> Exercise requirements: Retype, word for word, every line of the records below starting at the one that contains "电子书 (153, 377)" and ending at the one that contains "京ICP备12345678号 (132, 2562)"; include both of those lines and nothing more.

Records from a data source:
------
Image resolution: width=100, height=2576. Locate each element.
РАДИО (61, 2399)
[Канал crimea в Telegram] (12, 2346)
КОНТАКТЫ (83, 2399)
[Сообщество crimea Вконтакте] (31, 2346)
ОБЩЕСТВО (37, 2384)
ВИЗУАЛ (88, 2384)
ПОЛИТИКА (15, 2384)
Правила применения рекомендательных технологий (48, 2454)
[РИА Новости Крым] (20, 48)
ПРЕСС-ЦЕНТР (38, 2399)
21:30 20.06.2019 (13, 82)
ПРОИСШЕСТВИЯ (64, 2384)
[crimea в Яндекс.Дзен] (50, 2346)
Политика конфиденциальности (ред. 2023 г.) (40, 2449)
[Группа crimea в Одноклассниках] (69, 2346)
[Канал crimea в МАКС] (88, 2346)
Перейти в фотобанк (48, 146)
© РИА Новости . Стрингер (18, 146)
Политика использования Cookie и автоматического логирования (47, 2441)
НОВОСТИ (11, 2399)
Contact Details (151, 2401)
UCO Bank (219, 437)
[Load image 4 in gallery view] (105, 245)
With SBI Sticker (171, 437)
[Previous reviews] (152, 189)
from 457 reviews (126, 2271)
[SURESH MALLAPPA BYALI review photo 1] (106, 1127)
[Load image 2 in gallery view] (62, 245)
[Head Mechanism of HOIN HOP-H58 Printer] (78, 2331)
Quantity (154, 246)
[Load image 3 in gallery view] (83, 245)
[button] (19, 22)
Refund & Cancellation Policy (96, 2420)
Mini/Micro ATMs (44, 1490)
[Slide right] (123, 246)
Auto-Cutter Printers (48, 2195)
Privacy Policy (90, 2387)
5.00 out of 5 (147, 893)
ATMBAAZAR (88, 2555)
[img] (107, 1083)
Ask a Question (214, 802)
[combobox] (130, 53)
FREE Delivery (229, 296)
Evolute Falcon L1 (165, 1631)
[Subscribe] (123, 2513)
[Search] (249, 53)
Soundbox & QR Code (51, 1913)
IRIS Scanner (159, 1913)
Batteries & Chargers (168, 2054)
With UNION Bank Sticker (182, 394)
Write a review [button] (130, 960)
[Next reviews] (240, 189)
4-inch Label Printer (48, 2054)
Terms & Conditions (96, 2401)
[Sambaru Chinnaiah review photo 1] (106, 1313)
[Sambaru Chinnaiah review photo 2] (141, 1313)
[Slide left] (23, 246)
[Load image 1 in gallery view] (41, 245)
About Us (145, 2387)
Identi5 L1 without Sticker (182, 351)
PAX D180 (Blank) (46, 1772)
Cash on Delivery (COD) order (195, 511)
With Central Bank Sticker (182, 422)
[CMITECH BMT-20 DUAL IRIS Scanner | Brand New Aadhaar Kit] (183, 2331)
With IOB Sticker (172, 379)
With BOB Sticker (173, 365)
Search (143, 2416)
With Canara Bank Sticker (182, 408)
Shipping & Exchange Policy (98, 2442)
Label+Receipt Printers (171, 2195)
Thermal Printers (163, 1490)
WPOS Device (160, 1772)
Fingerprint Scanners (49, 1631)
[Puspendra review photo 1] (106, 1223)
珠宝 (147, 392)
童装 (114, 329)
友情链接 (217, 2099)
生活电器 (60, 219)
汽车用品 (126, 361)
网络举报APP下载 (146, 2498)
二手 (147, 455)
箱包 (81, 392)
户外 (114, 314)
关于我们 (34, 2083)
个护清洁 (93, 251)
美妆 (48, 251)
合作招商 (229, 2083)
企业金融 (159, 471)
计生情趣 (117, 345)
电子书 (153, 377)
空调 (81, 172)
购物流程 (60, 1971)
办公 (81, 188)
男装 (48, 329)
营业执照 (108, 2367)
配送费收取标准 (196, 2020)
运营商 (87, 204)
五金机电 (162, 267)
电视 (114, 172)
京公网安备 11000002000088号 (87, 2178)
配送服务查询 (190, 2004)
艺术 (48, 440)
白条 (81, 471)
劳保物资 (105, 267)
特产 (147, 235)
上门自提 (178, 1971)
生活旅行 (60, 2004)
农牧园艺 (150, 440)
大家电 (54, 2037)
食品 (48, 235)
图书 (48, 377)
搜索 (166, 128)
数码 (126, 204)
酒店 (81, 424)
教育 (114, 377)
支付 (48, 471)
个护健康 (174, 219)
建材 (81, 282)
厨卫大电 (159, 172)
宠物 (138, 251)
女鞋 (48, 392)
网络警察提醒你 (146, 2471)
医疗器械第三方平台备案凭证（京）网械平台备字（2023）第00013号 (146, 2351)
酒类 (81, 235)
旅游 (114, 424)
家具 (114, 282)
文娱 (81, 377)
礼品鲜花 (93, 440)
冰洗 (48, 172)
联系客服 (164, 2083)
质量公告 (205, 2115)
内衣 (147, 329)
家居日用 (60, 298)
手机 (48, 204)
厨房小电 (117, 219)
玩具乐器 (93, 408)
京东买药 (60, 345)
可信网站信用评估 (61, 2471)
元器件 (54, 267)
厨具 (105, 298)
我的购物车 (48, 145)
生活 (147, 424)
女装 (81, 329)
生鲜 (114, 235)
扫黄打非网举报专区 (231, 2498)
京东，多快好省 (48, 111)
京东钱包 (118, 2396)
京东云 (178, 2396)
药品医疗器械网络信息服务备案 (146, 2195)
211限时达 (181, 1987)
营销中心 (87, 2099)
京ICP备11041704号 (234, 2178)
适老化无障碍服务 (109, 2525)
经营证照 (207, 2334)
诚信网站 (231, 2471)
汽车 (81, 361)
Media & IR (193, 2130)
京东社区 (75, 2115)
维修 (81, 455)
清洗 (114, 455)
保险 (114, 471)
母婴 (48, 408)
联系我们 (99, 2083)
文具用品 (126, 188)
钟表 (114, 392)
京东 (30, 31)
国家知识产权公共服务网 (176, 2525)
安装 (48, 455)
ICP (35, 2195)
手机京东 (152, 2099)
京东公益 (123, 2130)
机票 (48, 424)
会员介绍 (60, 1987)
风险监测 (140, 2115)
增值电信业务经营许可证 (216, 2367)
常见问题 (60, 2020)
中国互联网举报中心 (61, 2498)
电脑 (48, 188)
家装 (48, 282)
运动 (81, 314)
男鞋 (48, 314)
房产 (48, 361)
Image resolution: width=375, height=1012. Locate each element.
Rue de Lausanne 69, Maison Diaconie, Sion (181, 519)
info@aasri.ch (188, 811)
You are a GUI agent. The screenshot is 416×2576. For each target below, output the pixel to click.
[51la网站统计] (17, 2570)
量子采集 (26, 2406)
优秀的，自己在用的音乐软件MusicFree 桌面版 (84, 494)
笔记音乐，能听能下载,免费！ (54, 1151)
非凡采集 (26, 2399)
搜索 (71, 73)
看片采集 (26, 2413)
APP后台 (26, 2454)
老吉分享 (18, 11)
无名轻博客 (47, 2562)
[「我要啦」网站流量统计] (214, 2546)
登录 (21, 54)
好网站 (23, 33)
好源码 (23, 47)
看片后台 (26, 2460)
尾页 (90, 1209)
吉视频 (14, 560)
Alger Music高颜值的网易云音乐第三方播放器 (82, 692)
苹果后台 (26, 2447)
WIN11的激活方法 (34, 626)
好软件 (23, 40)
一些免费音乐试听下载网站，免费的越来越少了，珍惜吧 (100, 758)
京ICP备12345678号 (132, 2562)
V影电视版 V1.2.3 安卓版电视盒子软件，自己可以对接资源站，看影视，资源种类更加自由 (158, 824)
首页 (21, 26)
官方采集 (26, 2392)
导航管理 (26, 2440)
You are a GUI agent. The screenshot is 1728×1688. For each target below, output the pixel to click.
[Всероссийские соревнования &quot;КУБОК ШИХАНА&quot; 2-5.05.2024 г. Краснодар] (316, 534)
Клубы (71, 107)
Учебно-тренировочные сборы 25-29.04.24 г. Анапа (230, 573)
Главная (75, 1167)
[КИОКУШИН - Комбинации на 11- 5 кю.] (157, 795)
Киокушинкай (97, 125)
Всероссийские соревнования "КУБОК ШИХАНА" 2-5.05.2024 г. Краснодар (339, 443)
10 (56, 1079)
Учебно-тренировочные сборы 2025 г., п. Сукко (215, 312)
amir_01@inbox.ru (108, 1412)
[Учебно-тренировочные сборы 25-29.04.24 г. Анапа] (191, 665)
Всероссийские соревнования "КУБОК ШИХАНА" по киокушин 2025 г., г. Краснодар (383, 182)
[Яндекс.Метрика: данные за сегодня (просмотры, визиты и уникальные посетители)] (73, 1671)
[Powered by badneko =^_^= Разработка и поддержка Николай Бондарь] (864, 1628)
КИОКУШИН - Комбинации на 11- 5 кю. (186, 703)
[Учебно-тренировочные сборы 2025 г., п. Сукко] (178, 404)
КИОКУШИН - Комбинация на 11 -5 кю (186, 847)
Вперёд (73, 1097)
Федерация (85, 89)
------
> Answer space:
电子书 (153, 377)
空调 (81, 172)
购物流程 (60, 1971)
办公 (81, 188)
男装 (48, 329)
营业执照 (108, 2367)
配送费收取标准 (196, 2020)
运营商 (87, 204)
五金机电 (162, 267)
电视 (114, 172)
京公网安备 11000002000088号 (87, 2178)
配送服务查询 (190, 2004)
艺术 (48, 440)
白条 (81, 471)
劳保物资 (105, 267)
特产 (147, 235)
上门自提 (178, 1971)
生活旅行 (60, 2004)
农牧园艺 (150, 440)
大家电 (54, 2037)
食品 (48, 235)
图书 (48, 377)
搜索 (166, 128)
数码 (126, 204)
酒店 (81, 424)
教育 (114, 377)
支付 (48, 471)
个护健康 (174, 219)
建材 (81, 282)
厨卫大电 (159, 172)
宠物 (138, 251)
女鞋 (48, 392)
网络警察提醒你 (146, 2471)
医疗器械第三方平台备案凭证（京）网械平台备字（2023）第00013号 (146, 2351)
酒类 (81, 235)
旅游 (114, 424)
家具 (114, 282)
文娱 (81, 377)
礼品鲜花 (93, 440)
冰洗 (48, 172)
联系客服 (164, 2083)
质量公告 (205, 2115)
内衣 (147, 329)
家居日用 (60, 298)
手机 (48, 204)
厨房小电 (117, 219)
玩具乐器 (93, 408)
京东买药 (60, 345)
可信网站信用评估 (61, 2471)
元器件 (54, 267)
厨具 (105, 298)
我的购物车 (48, 145)
生活 (147, 424)
女装 (81, 329)
生鲜 (114, 235)
扫黄打非网举报专区 (231, 2498)
京东，多快好省 (48, 111)
京东钱包 (118, 2396)
京东云 (178, 2396)
药品医疗器械网络信息服务备案 (146, 2195)
211限时达 (181, 1987)
营销中心 (87, 2099)
京ICP备11041704号 (234, 2178)
适老化无障碍服务 (109, 2525)
经营证照 (207, 2334)
诚信网站 (231, 2471)
汽车 (81, 361)
Media & IR (193, 2130)
京东社区 (75, 2115)
维修 (81, 455)
清洗 (114, 455)
保险 (114, 471)
母婴 (48, 408)
联系我们 (99, 2083)
文具用品 (126, 188)
钟表 (114, 392)
京东 (30, 31)
国家知识产权公共服务网 (176, 2525)
安装 (48, 455)
ICP (35, 2195)
手机京东 (152, 2099)
京东公益 (123, 2130)
机票 (48, 424)
会员介绍 (60, 1987)
风险监测 (140, 2115)
增值电信业务经营许可证 (216, 2367)
常见问题 (60, 2020)
中国互联网举报中心 (61, 2498)
电脑 (48, 188)
家装 (48, 282)
运动 (81, 314)
男鞋 (48, 314)
房产 (48, 361)
Image resolution: width=375, height=1012. Locate each element.
Rue de Lausanne 69, Maison Diaconie, Sion (181, 519)
info@aasri.ch (188, 811)
You are a GUI agent. The screenshot is 416×2576. For each target below, output the pixel to click.
[51la网站统计] (17, 2570)
量子采集 (26, 2406)
优秀的，自己在用的音乐软件MusicFree 桌面版 (84, 494)
笔记音乐，能听能下载,免费！ (54, 1151)
非凡采集 (26, 2399)
搜索 (71, 73)
看片采集 (26, 2413)
APP后台 (26, 2454)
老吉分享 (18, 11)
无名轻博客 (47, 2562)
[「我要啦」网站流量统计] (214, 2546)
登录 (21, 54)
好网站 (23, 33)
好源码 (23, 47)
看片后台 (26, 2460)
尾页 (90, 1209)
吉视频 (14, 560)
Alger Music高颜值的网易云音乐第三方播放器 (82, 692)
苹果后台 (26, 2447)
WIN11的激活方法 (34, 626)
好软件 (23, 40)
一些免费音乐试听下载网站，免费的越来越少了，珍惜吧 (100, 758)
京ICP备12345678号 (132, 2562)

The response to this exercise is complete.